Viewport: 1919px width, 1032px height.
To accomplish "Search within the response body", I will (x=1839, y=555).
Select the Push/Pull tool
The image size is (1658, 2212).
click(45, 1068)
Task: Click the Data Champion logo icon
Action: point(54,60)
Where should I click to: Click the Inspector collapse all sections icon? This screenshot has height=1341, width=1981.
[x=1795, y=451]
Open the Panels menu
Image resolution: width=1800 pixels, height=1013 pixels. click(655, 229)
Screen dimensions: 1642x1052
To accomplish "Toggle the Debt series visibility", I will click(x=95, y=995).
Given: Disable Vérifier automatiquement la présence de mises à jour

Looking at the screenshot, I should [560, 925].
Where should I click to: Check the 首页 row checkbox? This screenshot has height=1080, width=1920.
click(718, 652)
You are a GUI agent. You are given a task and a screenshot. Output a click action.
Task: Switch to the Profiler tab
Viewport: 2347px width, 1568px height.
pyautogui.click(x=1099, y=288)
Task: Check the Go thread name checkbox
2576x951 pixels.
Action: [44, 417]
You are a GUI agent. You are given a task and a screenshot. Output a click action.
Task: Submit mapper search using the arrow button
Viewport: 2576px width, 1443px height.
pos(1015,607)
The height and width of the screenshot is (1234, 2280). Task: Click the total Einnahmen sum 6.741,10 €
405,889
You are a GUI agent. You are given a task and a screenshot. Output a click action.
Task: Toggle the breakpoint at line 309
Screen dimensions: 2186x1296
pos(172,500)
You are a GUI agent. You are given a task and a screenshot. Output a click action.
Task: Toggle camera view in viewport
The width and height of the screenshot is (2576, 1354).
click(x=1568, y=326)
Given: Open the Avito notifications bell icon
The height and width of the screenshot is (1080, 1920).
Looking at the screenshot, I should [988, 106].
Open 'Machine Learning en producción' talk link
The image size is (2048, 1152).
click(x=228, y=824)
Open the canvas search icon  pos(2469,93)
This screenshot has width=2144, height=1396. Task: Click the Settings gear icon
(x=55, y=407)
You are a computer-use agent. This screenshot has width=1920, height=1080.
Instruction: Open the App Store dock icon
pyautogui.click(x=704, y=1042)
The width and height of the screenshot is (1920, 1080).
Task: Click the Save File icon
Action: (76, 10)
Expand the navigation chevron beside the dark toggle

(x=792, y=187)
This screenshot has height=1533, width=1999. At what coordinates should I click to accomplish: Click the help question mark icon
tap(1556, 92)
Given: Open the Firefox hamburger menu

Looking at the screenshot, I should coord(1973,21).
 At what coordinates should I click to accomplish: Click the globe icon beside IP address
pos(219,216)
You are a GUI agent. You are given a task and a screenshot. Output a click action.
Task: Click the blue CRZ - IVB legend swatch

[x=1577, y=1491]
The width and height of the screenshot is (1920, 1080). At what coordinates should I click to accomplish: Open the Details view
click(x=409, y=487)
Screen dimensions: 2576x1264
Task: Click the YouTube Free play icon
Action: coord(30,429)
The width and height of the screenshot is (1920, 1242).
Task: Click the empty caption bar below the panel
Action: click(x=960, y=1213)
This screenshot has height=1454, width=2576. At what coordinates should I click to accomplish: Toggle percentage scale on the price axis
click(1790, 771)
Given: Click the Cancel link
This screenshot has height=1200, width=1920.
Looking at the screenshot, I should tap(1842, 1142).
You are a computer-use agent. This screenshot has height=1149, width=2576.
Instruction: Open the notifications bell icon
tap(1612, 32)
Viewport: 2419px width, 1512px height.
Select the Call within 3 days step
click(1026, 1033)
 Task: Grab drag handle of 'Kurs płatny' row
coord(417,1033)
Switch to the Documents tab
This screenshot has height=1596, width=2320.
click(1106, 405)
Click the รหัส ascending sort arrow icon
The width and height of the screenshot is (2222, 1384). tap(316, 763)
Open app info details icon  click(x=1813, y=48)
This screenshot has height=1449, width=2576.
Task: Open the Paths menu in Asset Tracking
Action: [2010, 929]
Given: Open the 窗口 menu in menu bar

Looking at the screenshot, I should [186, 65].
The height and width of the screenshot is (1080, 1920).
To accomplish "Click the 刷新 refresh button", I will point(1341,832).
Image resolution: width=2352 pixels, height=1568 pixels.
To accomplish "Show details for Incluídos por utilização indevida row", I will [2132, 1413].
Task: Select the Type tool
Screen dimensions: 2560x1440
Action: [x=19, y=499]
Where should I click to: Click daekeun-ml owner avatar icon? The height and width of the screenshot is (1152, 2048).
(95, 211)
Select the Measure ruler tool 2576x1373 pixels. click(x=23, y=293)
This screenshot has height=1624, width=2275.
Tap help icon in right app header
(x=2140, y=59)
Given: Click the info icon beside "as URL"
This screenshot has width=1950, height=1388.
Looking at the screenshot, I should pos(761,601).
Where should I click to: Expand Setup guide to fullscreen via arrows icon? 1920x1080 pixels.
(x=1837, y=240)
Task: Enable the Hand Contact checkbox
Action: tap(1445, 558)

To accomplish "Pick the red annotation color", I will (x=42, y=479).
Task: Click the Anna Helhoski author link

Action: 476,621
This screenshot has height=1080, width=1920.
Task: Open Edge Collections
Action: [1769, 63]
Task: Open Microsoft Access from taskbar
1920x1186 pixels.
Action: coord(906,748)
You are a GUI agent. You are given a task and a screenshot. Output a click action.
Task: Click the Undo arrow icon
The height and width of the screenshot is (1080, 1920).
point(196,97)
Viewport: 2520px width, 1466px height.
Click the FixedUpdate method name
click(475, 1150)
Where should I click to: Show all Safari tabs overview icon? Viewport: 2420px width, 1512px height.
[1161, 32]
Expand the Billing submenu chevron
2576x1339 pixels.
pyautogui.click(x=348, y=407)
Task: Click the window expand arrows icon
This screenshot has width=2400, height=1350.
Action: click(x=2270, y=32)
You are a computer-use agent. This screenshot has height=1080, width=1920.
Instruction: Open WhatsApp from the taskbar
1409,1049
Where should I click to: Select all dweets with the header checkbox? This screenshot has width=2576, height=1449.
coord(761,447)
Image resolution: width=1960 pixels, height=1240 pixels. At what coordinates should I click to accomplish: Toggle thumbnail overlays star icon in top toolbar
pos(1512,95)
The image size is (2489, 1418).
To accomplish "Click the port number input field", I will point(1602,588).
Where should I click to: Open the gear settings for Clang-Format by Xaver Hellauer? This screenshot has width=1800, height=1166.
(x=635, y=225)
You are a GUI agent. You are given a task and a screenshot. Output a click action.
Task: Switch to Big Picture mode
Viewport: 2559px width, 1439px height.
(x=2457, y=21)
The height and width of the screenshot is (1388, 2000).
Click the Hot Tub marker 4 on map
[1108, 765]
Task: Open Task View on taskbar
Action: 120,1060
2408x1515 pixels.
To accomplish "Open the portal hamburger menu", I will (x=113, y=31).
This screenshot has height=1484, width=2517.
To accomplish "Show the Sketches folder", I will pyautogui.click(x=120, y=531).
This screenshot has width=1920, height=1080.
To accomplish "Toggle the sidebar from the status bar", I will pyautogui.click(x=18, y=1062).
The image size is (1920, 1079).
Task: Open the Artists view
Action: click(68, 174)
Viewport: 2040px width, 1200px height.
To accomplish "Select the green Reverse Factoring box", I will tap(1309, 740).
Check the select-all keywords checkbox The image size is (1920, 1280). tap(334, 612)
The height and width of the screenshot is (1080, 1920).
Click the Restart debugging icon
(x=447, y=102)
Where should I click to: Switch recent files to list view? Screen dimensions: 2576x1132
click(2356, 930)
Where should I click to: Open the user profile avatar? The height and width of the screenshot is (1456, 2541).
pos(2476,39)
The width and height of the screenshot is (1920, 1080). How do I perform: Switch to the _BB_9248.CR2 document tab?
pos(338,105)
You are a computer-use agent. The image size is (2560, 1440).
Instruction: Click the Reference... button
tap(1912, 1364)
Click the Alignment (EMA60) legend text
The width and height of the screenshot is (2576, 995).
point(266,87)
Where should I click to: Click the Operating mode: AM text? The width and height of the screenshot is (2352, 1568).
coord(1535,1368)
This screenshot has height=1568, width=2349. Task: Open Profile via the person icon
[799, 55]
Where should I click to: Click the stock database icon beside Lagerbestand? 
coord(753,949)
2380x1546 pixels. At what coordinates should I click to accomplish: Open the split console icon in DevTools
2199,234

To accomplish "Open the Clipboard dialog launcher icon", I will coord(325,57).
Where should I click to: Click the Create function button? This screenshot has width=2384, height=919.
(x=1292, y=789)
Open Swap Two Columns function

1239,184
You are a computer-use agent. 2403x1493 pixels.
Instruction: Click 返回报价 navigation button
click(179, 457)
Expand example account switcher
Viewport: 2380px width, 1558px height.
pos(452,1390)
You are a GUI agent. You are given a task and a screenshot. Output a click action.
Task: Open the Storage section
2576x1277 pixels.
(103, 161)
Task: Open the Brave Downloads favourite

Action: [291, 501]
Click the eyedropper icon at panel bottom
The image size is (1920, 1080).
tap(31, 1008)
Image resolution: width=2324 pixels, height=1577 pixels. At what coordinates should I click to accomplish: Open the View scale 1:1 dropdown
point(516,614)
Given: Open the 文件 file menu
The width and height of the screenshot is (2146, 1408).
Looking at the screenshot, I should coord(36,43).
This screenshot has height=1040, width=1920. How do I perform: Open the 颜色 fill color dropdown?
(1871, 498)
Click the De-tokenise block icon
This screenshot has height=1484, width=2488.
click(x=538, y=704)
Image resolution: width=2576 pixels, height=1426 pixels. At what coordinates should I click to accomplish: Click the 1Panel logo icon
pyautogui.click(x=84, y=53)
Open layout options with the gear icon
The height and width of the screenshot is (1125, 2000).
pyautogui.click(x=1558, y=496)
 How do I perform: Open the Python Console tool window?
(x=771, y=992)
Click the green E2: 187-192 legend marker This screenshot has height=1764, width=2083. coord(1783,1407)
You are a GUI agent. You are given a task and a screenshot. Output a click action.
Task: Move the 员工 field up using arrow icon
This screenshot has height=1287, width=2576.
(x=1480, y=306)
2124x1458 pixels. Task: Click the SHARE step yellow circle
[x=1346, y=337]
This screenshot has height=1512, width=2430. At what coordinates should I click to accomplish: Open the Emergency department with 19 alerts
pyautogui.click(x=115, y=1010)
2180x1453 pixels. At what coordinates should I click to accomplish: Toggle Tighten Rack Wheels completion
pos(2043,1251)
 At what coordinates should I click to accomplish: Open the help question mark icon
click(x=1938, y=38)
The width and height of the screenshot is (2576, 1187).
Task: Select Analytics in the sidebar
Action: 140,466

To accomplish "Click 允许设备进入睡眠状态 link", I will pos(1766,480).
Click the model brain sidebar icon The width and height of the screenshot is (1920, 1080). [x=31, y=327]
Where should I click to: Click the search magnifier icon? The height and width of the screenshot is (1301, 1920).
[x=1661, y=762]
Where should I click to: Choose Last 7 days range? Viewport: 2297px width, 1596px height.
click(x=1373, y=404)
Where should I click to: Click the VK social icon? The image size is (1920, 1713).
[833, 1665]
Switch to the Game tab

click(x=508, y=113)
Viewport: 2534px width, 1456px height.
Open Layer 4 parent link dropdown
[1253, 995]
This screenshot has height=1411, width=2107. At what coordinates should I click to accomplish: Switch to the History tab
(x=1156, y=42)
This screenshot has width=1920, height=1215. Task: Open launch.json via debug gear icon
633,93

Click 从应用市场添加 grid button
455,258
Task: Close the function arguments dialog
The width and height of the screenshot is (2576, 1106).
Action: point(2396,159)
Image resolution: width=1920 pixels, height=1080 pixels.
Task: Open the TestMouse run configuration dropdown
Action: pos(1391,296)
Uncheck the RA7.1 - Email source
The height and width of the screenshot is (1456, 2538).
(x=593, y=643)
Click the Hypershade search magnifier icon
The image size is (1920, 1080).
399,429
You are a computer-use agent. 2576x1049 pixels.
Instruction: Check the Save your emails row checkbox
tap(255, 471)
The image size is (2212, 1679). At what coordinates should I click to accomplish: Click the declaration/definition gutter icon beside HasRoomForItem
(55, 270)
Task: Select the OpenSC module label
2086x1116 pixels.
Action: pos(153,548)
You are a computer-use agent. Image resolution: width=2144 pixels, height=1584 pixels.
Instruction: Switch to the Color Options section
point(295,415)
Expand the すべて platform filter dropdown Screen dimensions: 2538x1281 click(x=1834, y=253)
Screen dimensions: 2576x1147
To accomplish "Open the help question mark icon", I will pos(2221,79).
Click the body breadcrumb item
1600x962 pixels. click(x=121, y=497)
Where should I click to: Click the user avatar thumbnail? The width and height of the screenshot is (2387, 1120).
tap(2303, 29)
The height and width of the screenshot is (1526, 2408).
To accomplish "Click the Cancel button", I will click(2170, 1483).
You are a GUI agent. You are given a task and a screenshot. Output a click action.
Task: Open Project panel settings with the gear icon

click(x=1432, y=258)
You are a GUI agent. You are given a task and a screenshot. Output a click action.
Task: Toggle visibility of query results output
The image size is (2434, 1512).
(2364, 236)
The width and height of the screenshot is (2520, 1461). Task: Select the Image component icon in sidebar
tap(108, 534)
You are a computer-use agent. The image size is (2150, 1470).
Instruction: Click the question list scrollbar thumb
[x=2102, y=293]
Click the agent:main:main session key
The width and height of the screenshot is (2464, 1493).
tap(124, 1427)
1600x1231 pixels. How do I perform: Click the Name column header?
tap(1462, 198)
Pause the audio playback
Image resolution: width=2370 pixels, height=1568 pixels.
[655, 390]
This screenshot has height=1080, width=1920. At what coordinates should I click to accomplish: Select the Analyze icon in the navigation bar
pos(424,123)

········

Which lines of the data include the string "computer"? Copy each of them.

You are a computer-use agent. This screenshot has width=1920, height=1080.
You are a computer-use agent. This screenshot has height=1149, width=2576.
You are a computer-use agent. This screenshot has height=1080, width=1920.
You are a computer-use agent. The image size is (2560, 1440).
You are a computer-use agent. 2403x1493 pixels.
You are a computer-use agent. 2576x1049 pixels.
You are a computer-use agent. Image resolution: width=2144 pixels, height=1584 pixels.
You are a computer-use agent. The image size is (2150, 1470).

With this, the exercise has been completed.